- Problem statement
Reproduce exactly, and only, the lines below from the one containing "Camelia Teodosiu (31, 512)" through the one containing "Nicolae Iorga – 150 de ani de la naștere (93, 1280)".

─── Extracted information ───

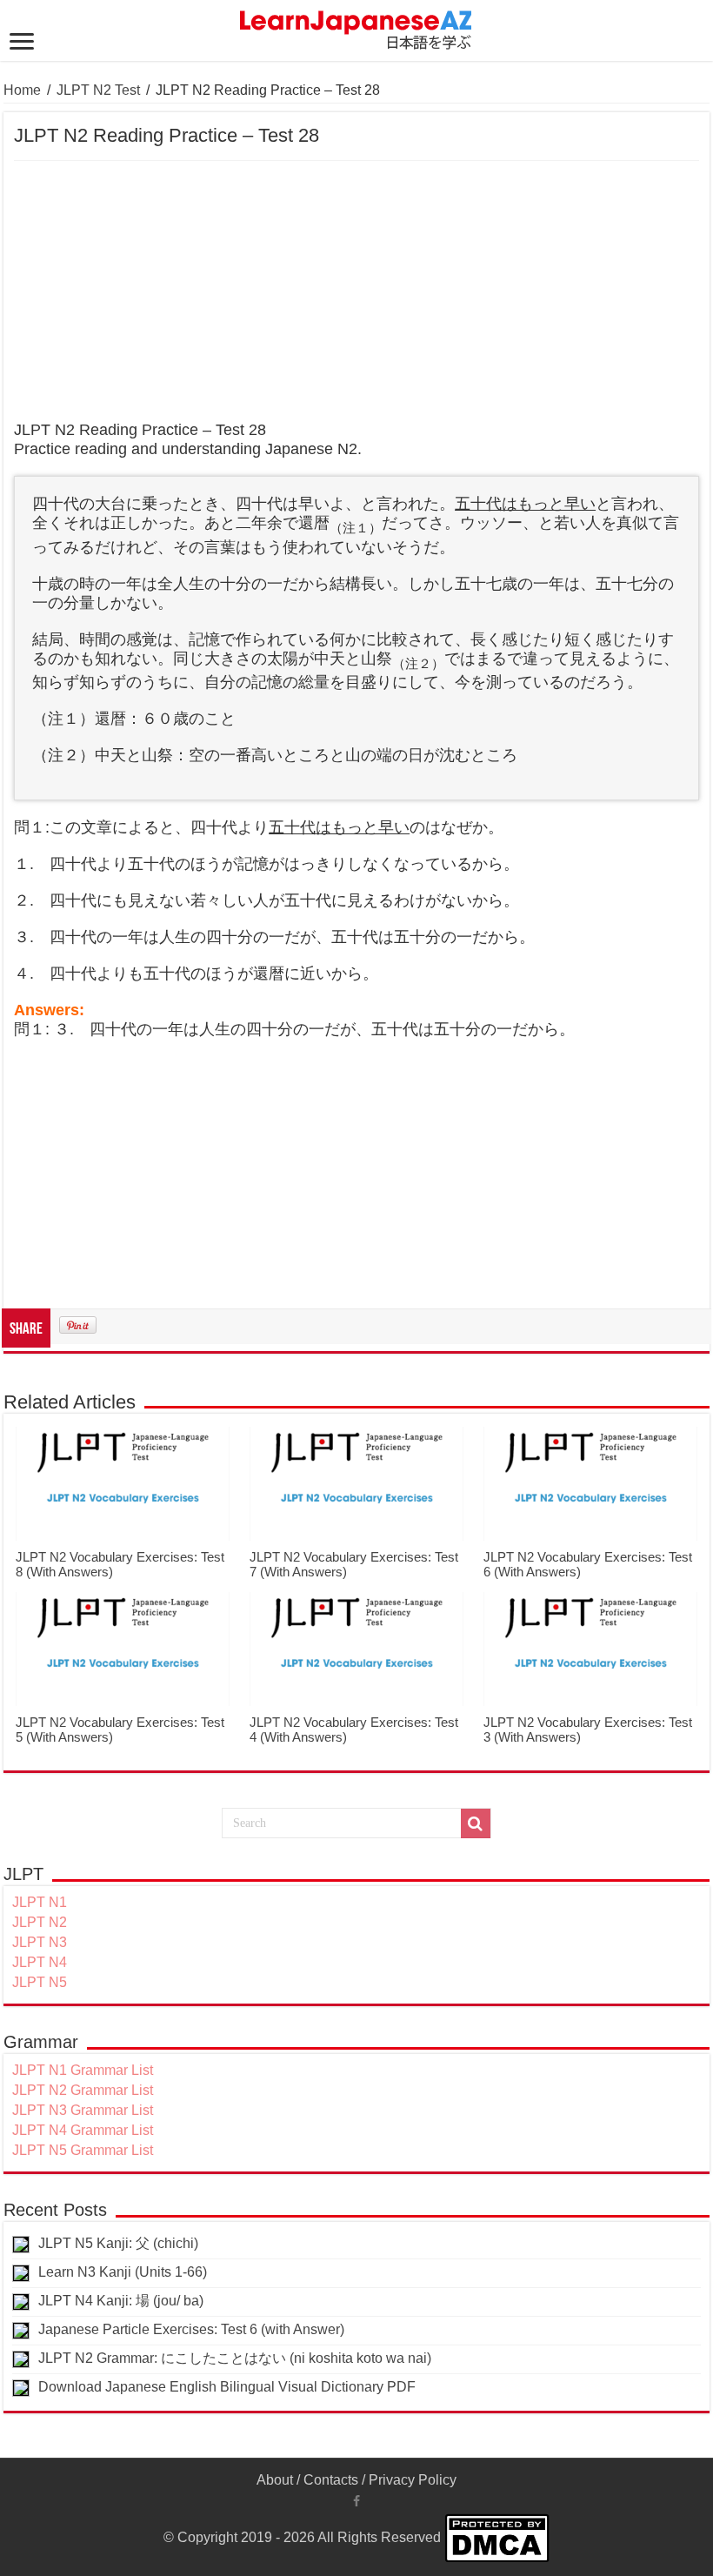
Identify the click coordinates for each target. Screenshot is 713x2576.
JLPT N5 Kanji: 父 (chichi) (118, 2243)
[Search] (475, 1823)
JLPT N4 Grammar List (82, 2130)
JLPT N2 (39, 1922)
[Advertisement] (356, 291)
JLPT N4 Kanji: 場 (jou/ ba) (120, 2300)
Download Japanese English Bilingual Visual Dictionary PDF (227, 2386)
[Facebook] (356, 2501)
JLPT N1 (39, 1902)
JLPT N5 (39, 1982)
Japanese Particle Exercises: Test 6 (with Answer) (191, 2329)
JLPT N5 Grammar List (82, 2150)
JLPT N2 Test (98, 90)
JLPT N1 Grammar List (82, 2070)
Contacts (330, 2479)
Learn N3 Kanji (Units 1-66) (122, 2272)
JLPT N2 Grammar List (82, 2090)
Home (22, 90)
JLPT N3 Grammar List (82, 2110)
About (275, 2479)
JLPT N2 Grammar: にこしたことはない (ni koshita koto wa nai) (234, 2358)
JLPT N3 (39, 1942)
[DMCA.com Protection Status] (497, 2537)
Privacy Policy (412, 2479)
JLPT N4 (39, 1962)
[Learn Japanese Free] (356, 27)
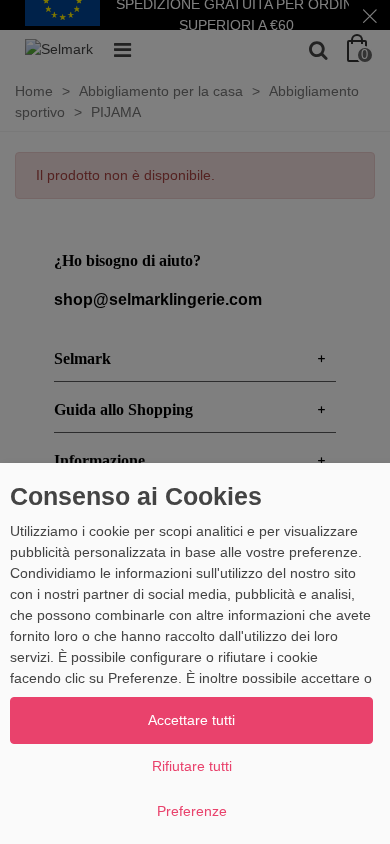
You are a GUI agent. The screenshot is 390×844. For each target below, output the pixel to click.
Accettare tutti (191, 720)
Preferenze (192, 811)
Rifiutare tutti (192, 766)
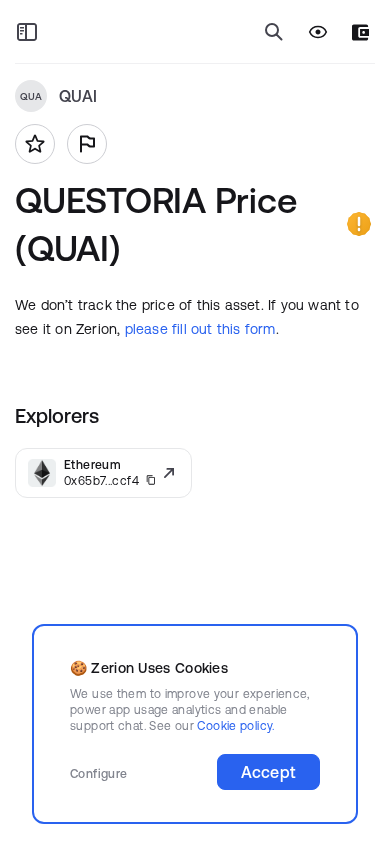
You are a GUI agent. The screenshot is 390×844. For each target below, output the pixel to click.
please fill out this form (200, 329)
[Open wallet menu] (360, 32)
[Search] (274, 32)
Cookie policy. (235, 725)
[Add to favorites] (35, 144)
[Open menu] (27, 32)
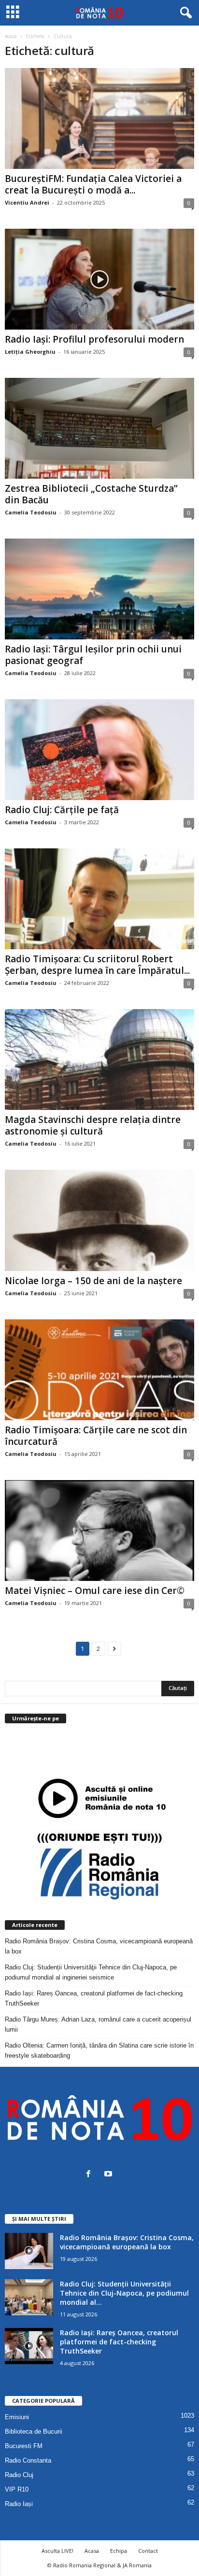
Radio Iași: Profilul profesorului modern (94, 339)
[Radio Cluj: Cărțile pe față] (99, 749)
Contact (148, 2550)
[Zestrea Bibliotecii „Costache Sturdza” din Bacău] (99, 428)
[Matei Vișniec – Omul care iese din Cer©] (99, 1530)
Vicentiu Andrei (27, 202)
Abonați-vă (170, 1756)
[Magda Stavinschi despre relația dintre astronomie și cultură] (99, 1059)
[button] (184, 13)
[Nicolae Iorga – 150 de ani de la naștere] (99, 1220)
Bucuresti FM (24, 2446)
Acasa (92, 2550)
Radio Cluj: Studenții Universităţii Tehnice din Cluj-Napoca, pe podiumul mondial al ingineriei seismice (91, 1972)
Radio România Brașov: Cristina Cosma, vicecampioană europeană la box (99, 1946)
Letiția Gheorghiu (30, 351)
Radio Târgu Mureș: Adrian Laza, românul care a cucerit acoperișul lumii (98, 2024)
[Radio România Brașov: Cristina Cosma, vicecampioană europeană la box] (29, 2251)
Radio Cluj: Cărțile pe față (62, 809)
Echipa (118, 2550)
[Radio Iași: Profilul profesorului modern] (99, 279)
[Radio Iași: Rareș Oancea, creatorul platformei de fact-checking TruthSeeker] (29, 2346)
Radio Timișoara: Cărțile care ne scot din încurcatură (96, 1436)
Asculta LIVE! (57, 2550)
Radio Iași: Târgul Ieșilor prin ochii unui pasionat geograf (93, 655)
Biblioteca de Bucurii (33, 2431)
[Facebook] (90, 2174)
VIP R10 (16, 2489)
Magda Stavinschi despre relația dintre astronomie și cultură (93, 1125)
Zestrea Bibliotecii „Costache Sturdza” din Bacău (91, 494)
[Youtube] (109, 2174)
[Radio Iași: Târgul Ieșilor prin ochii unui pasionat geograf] (99, 589)
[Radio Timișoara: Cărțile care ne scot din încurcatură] (99, 1369)
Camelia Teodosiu (31, 512)
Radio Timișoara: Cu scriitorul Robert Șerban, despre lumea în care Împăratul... (97, 965)
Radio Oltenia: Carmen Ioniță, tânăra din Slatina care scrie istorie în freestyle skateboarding (99, 2050)
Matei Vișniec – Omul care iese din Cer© (95, 1590)
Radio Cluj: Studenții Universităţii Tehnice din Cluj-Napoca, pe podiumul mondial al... (124, 2293)
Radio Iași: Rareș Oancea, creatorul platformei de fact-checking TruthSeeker (94, 1998)
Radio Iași (19, 2503)
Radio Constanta (28, 2460)
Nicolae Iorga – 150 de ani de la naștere (93, 1280)
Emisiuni (17, 2417)
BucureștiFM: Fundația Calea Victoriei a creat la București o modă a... (93, 184)
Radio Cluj (19, 2475)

───

- Final answer
Camelia Teodosiu (31, 512)
Radio Timișoara: Cu scriitorul Robert Șerban, despre lumea în care Împăratul... (97, 965)
Radio Oltenia: Carmen Ioniță, tânăra din Slatina care scrie istorie în freestyle skateboarding (99, 2050)
Matei Vișniec – Omul care iese din Cer© (95, 1590)
Radio Cluj: Studenții Universităţii Tehnice din Cluj-Napoca, pe podiumul mondial al... (124, 2293)
Radio Iași: Rareș Oancea, creatorul platformei de fact-checking TruthSeeker (94, 1998)
Radio Iași (19, 2503)
Radio Constanta (28, 2460)
Nicolae Iorga – 150 de ani de la naștere (93, 1280)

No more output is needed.